Ask HN: Is it normal to have to build an app for the interviewing process? - ssono
I recently applied to a startup for an internship, and they responded by asking for a &quot;work sample&quot; For this work sample, the company has provided specifications as well as required technologies for a web app I am supposed to build.<p>I have never done an internship before so I don&#x27;t know if this is unusual, but it feels like a bit of a red flag...
======
burlesona
It depends on the job and mostly on your level of experience relative to their
requirements. When I was very first entering software engineering, self
taught, most of my interviews went like you’re describing. I had built a few
apps which I was proud to demo, and usually they’d ask me to build something
in 8-12 hours according to their spec.

I wouldn’t do it NOW, but just starting out it was actually a lot of fun and I
learned some neat tricks along the way. That kind of interview landed me a
great first job and launched my career.

So I wouldn’t consider that a red flag all by itself.

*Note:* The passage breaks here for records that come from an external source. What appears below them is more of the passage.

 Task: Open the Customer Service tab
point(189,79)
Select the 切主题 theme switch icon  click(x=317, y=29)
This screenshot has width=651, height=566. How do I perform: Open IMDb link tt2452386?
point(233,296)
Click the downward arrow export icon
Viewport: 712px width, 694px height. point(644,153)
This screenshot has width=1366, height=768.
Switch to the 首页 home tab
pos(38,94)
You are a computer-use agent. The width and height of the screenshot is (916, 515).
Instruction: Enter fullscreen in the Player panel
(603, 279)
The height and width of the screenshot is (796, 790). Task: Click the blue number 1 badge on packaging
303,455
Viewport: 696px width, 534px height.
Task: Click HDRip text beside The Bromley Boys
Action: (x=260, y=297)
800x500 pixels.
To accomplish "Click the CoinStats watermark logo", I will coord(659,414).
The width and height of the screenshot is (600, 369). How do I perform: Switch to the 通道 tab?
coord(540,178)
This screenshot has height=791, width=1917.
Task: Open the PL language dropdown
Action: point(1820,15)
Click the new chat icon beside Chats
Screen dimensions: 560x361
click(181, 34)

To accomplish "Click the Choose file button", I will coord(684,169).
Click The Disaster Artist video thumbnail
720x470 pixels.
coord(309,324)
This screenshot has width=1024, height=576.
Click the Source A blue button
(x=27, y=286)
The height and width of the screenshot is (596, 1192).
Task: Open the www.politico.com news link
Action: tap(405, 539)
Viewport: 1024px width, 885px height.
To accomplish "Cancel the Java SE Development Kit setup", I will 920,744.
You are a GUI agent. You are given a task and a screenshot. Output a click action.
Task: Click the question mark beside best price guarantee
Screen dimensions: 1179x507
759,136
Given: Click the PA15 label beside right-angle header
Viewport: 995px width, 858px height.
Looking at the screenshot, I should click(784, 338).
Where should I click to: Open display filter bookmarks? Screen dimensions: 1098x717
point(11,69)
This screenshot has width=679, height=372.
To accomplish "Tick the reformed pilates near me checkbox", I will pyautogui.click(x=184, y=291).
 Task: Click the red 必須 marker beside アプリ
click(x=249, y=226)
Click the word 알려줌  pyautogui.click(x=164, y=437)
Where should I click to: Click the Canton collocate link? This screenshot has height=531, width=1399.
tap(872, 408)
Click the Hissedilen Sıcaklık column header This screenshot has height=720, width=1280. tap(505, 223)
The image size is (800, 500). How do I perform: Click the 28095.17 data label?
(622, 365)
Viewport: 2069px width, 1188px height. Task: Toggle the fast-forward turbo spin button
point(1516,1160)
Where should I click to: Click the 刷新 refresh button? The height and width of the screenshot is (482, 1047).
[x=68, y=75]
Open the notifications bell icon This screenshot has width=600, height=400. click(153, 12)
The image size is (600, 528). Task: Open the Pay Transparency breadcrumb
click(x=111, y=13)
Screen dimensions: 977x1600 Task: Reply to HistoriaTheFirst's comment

However I would push back if the scope they ask for is unreasonable, ie if it
would take more than a Saturday or so.

------
shoo
There's a few perspectives here, not specifically for internships:

[http://www.gayle.com/blog/2013/09/18/companies-who-give-
cand...](http://www.gayle.com/blog/2013/09/18/companies-who-give-candidates-
homework-assignments-knock-it-off)

I think the company should be very clear about the maximum amount of time you
are expected to spend on tasks as part of the application process. There are
some cases where companies do this kind of thing to get candidates to do
unpaid work.

From your perspective, perhaps the most useful and actionable thing you can do
might be to get more offers for internships / work from a range of other
companies (easier said than done, of course). Ideally offers not just from
startups -- larger orgs, despite their other faults, can have a more
professional approach to hiring people.

------
cimmanom
Yes, it’s common. But it should be something simple - a toy app that you could
build in an afternoon and that isn’t useful to the company.

If it looks like something they’ll actually use in production or if it would
take more than a day to complete, those are big red flags (trying to get free
work or just not respectful of your time and work-life balance).

The idea is to demonstrate that you’re able to do the type of work the company
will want you to do using the technologies you’d be using on the job. It
provides a sample of code to discuss in technical interviews to get a sense of
our ability to communicate about technical topics. And because everyone gets
the same coding project, it allows the hiring team to compare candidates’
skills in an apples to apples manner.

------
sloaken
I actually like the idea. It provides a lot of opportunity to excel. Let us
assume the project is to write a 'Hello world' application. You have 3 choices
1) ignore the assignment, 2) do a simple application 3) go overboard - create
a requirements document, design document, project plan, code, test plan,....

If you do option 3 there will be one of 2 reactions - they decide you are
overboard and do not want you, and really if they cannot appreciate the hard
work, they are not worth getting wrapped up in, or they will go ga ga over you
and want you immediately.

------
Ws32ok
Let’s face it, if you can’t make a pong app for your platform in a few hours
then you’re probably not an app developer. If you can’t point at a portfolio
of work and/or customers then building a work sample isn’t unheard of.

That said, you will own the finished product (right?!) so add it to your
portfolio when finished, eg post screenshots etc on your website.

Be cool about it though, make sure you’re enthusiastic and mention you will be
posting the project on github or whatever (if that’s what you do). If they
demand they own it then that’s a red flag.

Remember you are also hiring THEM as much as they are hiring you.

------
rajacombinator
Really depends how complicated the app is and how close it is to their actual
business. There are some startups out there that see this as a “hack” to get
their mvp built. If it’s just a toy app that’s ok although it sounds excessive
for an intern.

------
askafriend
It's not uncommon, especially if you're working with mobile technologies.